Only a number is expected: the count of lines in the listing where "location" occurs.

Top of Supplied records

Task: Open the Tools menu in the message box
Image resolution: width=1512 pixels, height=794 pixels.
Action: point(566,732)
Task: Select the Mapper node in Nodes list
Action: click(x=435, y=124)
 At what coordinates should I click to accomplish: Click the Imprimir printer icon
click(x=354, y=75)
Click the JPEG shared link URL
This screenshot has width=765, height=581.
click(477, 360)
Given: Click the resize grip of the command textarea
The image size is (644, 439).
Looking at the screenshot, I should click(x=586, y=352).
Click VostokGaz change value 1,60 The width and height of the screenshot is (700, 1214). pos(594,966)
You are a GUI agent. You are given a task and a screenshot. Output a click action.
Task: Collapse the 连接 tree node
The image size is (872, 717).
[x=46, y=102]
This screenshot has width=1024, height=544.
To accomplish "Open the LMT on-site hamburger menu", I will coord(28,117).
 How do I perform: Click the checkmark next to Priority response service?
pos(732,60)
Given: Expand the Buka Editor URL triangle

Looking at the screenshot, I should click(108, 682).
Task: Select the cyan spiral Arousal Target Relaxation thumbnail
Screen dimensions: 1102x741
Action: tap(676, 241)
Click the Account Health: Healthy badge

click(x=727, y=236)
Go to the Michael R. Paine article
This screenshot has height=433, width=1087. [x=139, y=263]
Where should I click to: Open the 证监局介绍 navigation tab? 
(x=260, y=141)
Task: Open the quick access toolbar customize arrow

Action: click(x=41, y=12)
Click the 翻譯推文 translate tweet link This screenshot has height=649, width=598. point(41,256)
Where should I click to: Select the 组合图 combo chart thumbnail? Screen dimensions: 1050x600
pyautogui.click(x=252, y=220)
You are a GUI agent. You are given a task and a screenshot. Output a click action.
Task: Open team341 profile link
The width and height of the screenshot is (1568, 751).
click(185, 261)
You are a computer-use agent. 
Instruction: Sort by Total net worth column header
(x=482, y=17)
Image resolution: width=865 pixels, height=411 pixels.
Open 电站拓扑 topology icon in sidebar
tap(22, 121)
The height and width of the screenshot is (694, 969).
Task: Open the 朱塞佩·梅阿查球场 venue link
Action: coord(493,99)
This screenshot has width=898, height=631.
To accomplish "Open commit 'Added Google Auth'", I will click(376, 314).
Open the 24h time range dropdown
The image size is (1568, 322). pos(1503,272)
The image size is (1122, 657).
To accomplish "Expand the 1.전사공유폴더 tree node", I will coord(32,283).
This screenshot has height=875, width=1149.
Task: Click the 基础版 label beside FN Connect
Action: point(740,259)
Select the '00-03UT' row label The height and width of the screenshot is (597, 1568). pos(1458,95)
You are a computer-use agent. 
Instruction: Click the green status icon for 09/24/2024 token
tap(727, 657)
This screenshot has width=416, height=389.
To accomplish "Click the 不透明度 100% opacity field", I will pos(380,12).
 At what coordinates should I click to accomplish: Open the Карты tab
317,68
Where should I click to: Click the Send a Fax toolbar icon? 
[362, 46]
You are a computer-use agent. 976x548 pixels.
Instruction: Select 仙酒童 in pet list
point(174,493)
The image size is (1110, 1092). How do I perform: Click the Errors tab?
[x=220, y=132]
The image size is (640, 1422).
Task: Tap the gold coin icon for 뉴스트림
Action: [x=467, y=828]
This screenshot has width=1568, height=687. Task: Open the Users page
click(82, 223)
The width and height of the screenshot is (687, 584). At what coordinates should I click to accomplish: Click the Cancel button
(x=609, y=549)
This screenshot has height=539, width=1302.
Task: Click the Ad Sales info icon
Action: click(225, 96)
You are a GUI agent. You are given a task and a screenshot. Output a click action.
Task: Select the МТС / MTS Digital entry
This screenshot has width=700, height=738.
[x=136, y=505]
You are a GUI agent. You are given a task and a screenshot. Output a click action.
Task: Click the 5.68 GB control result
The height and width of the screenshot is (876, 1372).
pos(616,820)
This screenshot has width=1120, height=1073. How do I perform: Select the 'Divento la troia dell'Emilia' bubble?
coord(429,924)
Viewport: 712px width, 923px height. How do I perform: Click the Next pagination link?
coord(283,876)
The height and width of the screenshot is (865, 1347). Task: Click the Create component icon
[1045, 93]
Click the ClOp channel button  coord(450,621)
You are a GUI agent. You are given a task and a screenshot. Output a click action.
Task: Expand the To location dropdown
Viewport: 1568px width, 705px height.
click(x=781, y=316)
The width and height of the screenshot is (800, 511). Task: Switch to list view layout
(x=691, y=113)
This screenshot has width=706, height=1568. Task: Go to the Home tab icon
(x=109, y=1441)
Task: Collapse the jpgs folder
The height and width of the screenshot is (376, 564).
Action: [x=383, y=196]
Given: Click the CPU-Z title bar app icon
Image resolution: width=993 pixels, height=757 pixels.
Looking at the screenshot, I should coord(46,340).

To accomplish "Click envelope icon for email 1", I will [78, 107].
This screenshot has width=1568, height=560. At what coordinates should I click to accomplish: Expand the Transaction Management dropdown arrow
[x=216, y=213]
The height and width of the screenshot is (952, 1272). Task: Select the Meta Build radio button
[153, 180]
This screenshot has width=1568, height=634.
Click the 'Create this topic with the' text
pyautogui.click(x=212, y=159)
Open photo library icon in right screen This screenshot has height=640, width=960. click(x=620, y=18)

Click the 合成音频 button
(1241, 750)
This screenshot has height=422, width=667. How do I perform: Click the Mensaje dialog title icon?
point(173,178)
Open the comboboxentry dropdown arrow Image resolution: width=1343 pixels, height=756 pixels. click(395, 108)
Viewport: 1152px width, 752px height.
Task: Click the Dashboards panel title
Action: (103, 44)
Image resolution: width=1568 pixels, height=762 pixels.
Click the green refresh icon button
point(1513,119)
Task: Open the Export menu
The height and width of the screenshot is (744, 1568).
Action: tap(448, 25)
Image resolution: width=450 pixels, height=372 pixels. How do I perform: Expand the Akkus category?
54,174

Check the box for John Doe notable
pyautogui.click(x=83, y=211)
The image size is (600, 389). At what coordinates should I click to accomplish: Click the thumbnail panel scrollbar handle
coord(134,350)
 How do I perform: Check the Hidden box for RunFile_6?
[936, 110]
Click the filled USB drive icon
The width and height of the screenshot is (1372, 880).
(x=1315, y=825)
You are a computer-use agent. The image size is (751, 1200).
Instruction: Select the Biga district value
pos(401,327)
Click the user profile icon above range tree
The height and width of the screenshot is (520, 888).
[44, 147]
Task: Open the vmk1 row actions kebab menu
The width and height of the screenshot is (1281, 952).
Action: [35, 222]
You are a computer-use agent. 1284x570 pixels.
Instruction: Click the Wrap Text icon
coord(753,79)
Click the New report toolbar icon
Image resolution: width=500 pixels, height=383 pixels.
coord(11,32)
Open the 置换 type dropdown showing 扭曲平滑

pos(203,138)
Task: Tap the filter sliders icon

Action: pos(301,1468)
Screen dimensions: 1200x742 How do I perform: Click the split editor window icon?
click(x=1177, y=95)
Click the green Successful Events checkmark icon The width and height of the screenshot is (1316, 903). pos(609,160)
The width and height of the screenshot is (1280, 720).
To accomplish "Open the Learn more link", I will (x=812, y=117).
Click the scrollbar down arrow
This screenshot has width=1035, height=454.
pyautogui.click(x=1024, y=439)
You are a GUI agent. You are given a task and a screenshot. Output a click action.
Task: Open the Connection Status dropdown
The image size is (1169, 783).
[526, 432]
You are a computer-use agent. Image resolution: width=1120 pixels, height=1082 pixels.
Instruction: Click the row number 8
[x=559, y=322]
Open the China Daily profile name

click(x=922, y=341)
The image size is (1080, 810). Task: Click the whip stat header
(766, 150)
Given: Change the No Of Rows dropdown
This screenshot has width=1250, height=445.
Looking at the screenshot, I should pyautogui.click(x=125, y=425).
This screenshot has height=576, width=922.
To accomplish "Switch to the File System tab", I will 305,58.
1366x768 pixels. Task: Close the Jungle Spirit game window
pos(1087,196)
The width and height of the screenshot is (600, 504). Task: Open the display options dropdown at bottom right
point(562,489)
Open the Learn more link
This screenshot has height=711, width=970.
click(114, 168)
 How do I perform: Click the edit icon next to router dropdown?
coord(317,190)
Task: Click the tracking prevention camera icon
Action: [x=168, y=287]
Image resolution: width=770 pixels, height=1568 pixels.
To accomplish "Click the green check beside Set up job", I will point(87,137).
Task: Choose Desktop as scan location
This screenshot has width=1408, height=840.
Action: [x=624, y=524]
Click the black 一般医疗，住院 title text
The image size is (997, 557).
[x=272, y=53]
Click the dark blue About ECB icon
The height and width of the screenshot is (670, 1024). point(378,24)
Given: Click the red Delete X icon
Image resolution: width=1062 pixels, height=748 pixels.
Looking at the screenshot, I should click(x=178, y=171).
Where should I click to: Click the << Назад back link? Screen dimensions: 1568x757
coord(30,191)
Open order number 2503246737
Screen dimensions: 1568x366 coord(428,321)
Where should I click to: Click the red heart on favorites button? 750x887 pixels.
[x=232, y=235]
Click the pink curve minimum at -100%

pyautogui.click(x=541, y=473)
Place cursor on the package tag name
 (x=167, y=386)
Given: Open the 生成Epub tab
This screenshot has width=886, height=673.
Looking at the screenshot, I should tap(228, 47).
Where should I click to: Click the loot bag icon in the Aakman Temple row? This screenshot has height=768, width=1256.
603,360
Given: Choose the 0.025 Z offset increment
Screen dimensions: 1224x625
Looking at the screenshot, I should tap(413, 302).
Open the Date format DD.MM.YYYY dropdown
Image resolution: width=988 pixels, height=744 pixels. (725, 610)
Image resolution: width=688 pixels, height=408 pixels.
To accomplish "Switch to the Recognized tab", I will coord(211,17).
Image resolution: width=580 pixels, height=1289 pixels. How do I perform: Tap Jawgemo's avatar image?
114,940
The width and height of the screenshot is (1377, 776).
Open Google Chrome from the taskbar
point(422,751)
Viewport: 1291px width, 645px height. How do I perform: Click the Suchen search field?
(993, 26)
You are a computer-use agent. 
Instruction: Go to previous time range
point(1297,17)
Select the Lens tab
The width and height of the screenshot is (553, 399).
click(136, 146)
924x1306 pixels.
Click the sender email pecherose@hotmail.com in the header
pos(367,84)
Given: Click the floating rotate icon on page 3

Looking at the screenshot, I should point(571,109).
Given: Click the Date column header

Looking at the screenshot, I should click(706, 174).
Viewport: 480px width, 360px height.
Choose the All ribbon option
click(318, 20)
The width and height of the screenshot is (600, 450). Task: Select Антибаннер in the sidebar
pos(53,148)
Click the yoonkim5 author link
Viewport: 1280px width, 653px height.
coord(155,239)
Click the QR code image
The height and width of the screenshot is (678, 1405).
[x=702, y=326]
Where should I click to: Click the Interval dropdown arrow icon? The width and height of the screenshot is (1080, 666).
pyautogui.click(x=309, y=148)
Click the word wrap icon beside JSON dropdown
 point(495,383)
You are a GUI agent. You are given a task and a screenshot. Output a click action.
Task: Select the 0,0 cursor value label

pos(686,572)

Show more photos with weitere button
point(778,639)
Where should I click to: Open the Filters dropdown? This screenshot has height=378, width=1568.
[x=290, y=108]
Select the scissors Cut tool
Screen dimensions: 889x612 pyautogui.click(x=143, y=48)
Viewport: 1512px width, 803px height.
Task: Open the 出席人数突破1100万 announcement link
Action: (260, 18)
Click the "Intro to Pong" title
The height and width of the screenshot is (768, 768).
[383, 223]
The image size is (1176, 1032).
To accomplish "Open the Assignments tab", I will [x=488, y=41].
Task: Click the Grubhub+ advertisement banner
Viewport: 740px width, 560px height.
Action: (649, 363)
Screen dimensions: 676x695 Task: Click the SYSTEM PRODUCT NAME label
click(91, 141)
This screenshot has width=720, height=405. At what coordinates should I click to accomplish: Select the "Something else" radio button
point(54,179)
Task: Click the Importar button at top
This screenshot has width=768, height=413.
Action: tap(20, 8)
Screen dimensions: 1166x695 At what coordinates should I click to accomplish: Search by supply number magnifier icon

Bottom of Supplied records

● Exercise solution
2